──────── DATA RECORDS ────────
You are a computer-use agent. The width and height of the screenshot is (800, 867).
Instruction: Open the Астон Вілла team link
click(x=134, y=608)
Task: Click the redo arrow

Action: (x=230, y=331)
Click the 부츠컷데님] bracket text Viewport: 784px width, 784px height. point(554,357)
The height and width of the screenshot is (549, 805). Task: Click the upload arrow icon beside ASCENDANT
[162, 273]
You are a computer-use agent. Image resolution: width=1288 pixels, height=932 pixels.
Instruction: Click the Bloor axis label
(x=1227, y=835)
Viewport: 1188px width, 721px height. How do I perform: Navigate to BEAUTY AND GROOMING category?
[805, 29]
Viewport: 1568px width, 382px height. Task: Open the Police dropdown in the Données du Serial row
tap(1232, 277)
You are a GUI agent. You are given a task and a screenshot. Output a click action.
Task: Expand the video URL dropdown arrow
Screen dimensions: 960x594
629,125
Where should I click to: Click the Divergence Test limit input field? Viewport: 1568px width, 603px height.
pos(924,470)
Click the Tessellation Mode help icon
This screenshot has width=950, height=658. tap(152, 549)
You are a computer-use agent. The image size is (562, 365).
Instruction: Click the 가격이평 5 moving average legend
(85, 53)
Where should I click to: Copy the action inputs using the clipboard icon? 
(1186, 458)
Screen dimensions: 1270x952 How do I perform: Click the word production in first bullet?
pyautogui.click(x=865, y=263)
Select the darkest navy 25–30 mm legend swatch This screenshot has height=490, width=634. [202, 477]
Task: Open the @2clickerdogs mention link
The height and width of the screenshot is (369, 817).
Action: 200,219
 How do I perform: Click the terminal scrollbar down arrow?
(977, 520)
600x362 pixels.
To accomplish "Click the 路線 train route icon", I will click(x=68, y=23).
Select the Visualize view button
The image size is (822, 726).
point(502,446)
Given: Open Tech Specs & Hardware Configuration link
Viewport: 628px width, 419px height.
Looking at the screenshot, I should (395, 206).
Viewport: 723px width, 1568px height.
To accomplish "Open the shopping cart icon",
────────
Check all the records above and select each line where the string "agent" is found.

You are a computer-use agent. The width and height of the screenshot is (800, 867).
You are a computer-use agent. Image resolution: width=1288 pixels, height=932 pixels.
You are a GUI agent. You are given a task and a screenshot. Output a click action.
You are a computer-use agent. The image size is (562, 365).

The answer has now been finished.